Stored data:

((

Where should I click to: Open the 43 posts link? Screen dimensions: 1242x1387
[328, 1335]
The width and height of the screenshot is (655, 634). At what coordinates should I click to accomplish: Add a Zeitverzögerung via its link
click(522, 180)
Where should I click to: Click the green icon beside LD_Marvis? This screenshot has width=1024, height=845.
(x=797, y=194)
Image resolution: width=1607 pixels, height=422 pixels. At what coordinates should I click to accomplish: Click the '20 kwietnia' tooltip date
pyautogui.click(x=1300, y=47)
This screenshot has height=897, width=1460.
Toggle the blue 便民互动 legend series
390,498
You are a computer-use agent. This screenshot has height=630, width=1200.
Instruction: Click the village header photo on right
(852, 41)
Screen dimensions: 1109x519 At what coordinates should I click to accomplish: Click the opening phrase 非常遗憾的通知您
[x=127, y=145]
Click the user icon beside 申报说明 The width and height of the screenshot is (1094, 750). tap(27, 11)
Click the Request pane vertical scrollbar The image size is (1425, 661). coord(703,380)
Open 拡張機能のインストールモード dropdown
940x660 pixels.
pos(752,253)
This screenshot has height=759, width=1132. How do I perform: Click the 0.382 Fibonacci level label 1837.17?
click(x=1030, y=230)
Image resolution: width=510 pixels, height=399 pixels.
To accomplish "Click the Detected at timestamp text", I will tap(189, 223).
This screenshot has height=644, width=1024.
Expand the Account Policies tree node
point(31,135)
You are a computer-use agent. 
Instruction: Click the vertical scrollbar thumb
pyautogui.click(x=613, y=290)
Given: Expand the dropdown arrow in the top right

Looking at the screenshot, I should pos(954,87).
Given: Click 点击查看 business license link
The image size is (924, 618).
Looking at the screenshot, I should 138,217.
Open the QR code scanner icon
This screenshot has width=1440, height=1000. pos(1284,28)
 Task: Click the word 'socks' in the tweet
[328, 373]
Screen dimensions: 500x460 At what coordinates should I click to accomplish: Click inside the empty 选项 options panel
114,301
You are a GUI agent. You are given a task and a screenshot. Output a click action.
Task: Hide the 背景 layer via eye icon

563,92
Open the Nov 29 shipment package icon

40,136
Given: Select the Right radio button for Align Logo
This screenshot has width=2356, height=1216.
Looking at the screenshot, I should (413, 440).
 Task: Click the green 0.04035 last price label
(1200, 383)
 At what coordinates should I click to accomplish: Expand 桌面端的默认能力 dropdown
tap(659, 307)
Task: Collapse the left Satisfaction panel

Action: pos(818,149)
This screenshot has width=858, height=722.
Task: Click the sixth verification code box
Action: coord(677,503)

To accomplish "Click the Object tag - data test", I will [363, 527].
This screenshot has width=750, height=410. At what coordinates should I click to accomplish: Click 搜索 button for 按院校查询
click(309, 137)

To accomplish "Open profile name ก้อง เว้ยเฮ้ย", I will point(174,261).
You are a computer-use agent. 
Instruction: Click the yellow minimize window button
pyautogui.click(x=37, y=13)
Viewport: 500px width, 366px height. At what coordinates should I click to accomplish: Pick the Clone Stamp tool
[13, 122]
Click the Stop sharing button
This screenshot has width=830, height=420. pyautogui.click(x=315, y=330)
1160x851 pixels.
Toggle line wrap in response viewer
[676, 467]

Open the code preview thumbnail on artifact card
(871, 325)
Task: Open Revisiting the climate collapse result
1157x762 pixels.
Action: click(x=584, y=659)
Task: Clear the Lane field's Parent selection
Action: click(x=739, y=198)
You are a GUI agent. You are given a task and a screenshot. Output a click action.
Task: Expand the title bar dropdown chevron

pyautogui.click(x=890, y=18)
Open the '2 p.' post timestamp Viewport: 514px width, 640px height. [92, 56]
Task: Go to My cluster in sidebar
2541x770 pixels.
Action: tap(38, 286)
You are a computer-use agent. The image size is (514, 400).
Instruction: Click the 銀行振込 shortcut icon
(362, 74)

))

WHAT YOU SHOULD DO
Could you say how many lines of the entries contain the string "will"? Only the number should be given.

RESULT OF THIS TASK
3